In a non-transient computer-readable storage medium storing one or more programs, said one or more programs are, When executed by an electronic device having a speaker and a display, Displaying an avatar of a first pose for interacting with a user of the electronic device through the display, and Based on identifying user data for interaction between the electronic device and the user, information related to the user data is provided to a trained first model to obtain text data including a natural language response expressed in text, and By providing audio data obtained using the text data and first pose data representing the characteristics of the first pose to a trained second model, first joint data representing a second pose continuous with the first pose is obtained, and When outputting voice corresponding to the above text data through the speaker, an animation of the avatar changing from the first pose to the second pose using the first joint data is displayed through the display. Including instructions that cause the above electronic device, Non-transient computer-readable storage media.

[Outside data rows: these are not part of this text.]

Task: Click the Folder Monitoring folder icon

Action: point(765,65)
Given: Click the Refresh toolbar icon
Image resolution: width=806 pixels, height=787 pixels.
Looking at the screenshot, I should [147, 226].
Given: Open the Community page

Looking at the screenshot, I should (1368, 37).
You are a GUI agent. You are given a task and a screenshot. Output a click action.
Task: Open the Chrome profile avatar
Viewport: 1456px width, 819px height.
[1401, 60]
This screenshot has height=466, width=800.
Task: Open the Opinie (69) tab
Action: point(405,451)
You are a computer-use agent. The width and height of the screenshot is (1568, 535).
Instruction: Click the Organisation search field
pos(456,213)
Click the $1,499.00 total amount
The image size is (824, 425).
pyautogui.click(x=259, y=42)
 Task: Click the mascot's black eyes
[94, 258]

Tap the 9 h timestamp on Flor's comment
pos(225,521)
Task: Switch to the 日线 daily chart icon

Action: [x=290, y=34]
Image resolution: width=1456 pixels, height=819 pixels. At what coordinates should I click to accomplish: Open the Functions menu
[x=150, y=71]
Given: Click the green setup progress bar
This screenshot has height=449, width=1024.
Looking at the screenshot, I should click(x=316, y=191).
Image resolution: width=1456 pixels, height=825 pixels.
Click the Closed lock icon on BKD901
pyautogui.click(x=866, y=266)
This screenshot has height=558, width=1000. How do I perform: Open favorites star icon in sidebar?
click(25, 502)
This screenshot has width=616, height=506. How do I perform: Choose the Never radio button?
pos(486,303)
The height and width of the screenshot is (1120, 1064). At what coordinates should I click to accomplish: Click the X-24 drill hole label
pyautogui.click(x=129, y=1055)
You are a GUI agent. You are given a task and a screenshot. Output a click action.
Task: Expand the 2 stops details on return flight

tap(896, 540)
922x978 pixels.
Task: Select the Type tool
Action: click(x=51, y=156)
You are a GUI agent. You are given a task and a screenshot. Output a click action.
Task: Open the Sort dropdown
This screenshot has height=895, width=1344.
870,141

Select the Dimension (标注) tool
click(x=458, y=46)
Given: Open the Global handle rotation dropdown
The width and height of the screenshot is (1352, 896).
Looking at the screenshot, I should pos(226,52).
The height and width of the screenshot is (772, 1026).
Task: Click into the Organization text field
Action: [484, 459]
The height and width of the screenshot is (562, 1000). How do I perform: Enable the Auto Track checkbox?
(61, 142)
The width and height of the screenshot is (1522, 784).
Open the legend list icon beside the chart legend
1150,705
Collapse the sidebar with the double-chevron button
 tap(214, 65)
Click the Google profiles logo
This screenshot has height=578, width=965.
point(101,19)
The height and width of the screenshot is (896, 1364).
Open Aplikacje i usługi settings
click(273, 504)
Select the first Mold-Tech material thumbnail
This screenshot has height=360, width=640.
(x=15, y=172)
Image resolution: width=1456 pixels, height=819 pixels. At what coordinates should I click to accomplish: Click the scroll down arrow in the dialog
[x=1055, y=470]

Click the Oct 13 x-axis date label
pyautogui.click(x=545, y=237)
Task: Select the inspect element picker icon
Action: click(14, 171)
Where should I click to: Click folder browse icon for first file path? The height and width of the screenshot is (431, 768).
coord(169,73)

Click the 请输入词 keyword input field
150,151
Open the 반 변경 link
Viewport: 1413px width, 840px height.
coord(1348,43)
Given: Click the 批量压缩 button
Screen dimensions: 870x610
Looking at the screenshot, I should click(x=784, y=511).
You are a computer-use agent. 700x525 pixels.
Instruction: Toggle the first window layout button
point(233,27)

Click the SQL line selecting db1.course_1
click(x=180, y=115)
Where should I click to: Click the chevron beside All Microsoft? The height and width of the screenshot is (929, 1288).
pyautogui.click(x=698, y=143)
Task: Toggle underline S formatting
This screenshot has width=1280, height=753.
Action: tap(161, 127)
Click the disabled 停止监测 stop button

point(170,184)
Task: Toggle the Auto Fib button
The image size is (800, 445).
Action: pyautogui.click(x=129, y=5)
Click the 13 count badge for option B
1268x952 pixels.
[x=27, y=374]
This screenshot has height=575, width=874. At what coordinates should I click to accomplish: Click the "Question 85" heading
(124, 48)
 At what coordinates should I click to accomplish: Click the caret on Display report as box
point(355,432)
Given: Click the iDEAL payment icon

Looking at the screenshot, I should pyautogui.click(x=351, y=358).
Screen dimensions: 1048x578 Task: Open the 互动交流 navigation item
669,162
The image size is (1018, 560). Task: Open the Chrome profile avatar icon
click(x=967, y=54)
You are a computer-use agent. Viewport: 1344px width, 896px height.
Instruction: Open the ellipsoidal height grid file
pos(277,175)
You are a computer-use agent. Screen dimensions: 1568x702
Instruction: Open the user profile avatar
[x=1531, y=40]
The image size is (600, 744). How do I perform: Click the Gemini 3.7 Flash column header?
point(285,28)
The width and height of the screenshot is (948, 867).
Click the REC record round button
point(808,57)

In claim 18, When the above one or more programs are executed by the electronic device, By providing the above audio data and the above first pose data to the above second model, the second pose data of the avatar and the first latent data for the second pose data are obtained, and By providing the second pose data and the first potential data to the third model, the first joint data representing the second pose is obtained. Including instructions that cause the above electronic device, Non-transient computer-readable storage media.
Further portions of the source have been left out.